Suplemento popular pode ter impacto negativo inesperado na saúde, alerta estudo

Pesquisa revela que o consumo do suplemento pode interferir na reparação dos vasos sanguíneos cerebrais e prejudicar a regeneração do órgão após traumas.

O estudo de uma equipe da Medical University of South Carolina, nos Estados Unidos, publicado na revista Cell Reports, indica que o ácido eicosapentaenoico (EPA) — um dos principais componentes do óleo de peixe — pode comprometer a recuperação do cérebro após traumas, segundo modelos experimentais.

A investigação, desenvolvida com modelos animais, revelou que ratos alimentados com dietas ricas em EPA apresentaram um desempenho inferior em tarefas de memória e aprendizado após sofrerem traumatismos cranianos leves. De acordo com os pesquisadores, o composto pode interferir no processo de reparação dos vasos sanguíneos cerebrais ao alterar o metabolismo local, o que reduziria a capacidade de regeneração do órgão após uma lesão.

Efeitos negativos

"Os suplementos de óleo de peixe estão em todos os lugares e as pessoas os consomem por diversas razões, muitas vezes sem uma compreensão clara de seus efeitos a longo prazo", afirmou o neurocientista Onder Albayram, em declaração à revista Science Alert. Ele destacou que este é o primeiro estudo do gênero a investigar se o cérebro possui resiliência ou resistência a esse suplemento específico.

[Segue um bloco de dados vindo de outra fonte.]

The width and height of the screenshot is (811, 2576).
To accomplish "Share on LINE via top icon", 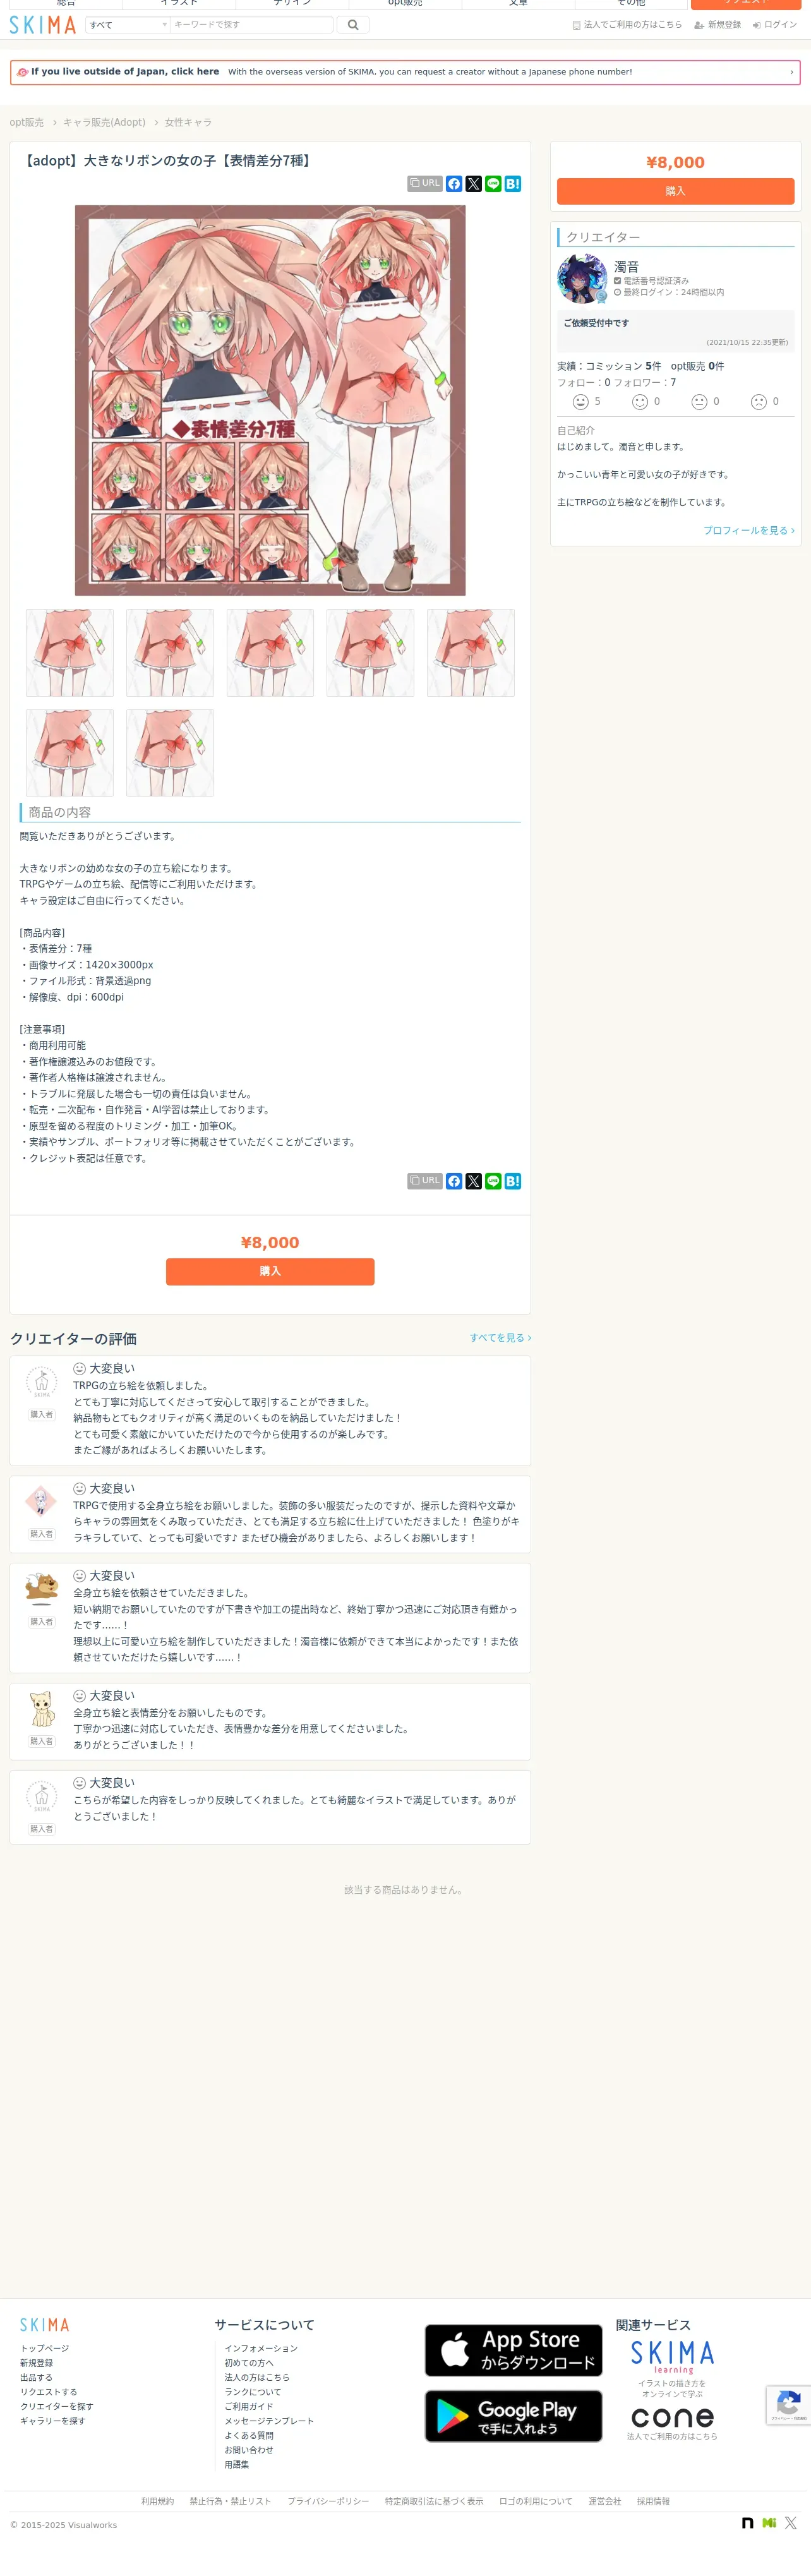I will pyautogui.click(x=493, y=184).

Os cientistas observaram que os efeitos negativos ocorrem apenas em cérebros lesionados que estão em fase de reparação. No entanto, ressaltaram que ainda não é possível afirmar como os resultados se aplicariam aos seres humanos, uma vez que as evidências atuais provêm de estudos com animais e células.

Um ponto relevante da pesquisa é a distinção entre os tipos de ômega-3. Enquanto o EPA foi associado a alterações na reparação vascular, o ácido docosahexaenoico (DHA) — outro tipo essencial de gordura — não apresentou o mesmo efeito negativo.